Human AAT is a serum marker for PDX formation. (A) After implantation of HCC1 biopsy materials mice were serially bled and human alpha1-antitrypsin (hAAT, grey circles) and human albumin (hAlb, white squares) were quantified in mouse serum. Three of five mice showed rising levels of both hAAT and hAlb over time. (B) For PDX3 that secreted hAAT, hAlb, and human alpha-fetoprotein (hAFP), hAAT levels correlated to the other proteins even though the ratio of hAlb and hAFP varied between mice. (C) A mouse that was transplanted with HCC1 under the SRC and had serum hAAT levels of 1.5 mg/ml was examined by ultrasound.
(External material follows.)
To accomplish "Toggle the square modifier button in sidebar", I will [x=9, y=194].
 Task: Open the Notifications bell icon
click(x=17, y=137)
The PDX could readily be visualized as a hypoechoic mass adjacent to the kidney. (D) Tumors from mice that received passaged PDX1 under the SRC were harvested, dissected, and weighed. Serum hAAT levels on the day of harvest correlated with the tumor weight. Pearson correlation coefficient. (E) Tumors from mice transplanted with various PDX lines were weighed and serum hAAT levels quantified. There was no association between tumor weights and hAAT levels across PDX lines

Next, sonographic detection of PDX was explored in mice with rising hAAT serum levels. In mice with high hAAT levels (e.g., >1 mg/ml for PDX1), PDX in the SRC could be visualized by ultrasound as a hypoechoic mass adjacent to the left kidney (Figure 1C). However, PDX in mice with low serum hAAT levels could not convincingly be visualized by ultrasound either for SRC or IH implanted biopsy materials.
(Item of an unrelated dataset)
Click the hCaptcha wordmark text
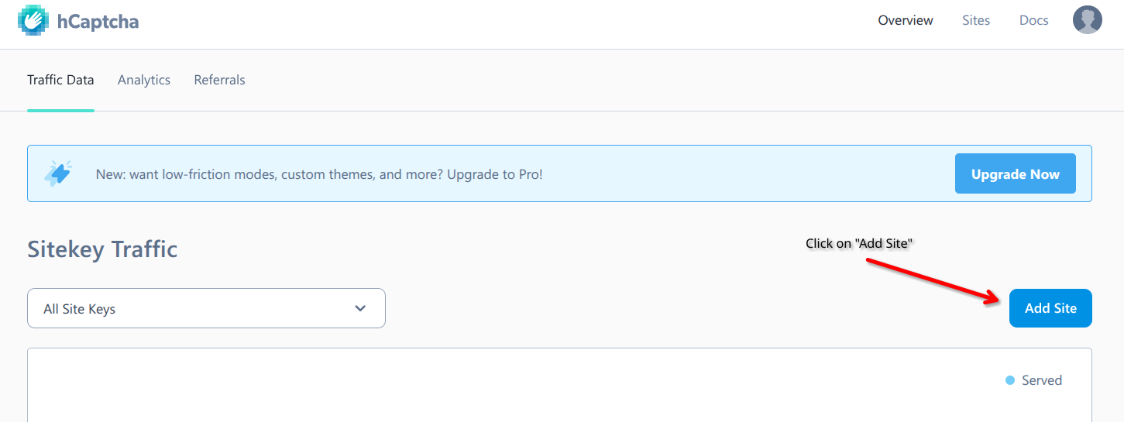Viewport: 1124px width, 422px height. 98,22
Finally, serum hAAT levels were compared to tumor size. For passaged PDX1 there was a correlation (r = 0.8, p = 0.003 by Pearson correlation coefficient) between hAAT serum levels and tumor weight (Figure 1D). After accounting for the clustering serum hAAT and tumor weight data from different PDX lines did not show such correlation, which was in line with the highly heterogeneous nature of these tumors (beta = −434.72, p = 0.258) (Figure 1E).

These data show that hAAT quantification in mouse serum can serve as an effective tool to screen for PDX formation, and that for an individual PDX line hAAT serum levels correlate with tumor weight.

3.3 Only severely immunodeficient mice allow for PDX formation from HCC biopsy material

Innate, humoral and T cell-mediated rejection all form major immune barriers to xenotransplantation,33 which has led to the widespread use of T and B cell-deficient mice such as the severe combined immunodeficient (SCID) and recombination activating gene knockout (Rag−/−) strains to establish PDX.34 We here aimed to test to what extent the immunodeficient background of recipient mice influenced PDX formation. Three immunodeficient strains were used for PDX formation1: T and B cell deficient Rag2−/− animals2; Rag2−/− mice additionally lacking the interleukin-2 receptor gamma chain (Rag2−/− Il2rgnull), which results in the absence of natural killer and innate lymphoid cells and some impaired myeloid functions3; animals that in addition to Rag1−/− Il2rgnull were on the non-obese diabetic background (NOD Rag1−/− Il2rgnull or NRG), which impairs macrophage xenorejection.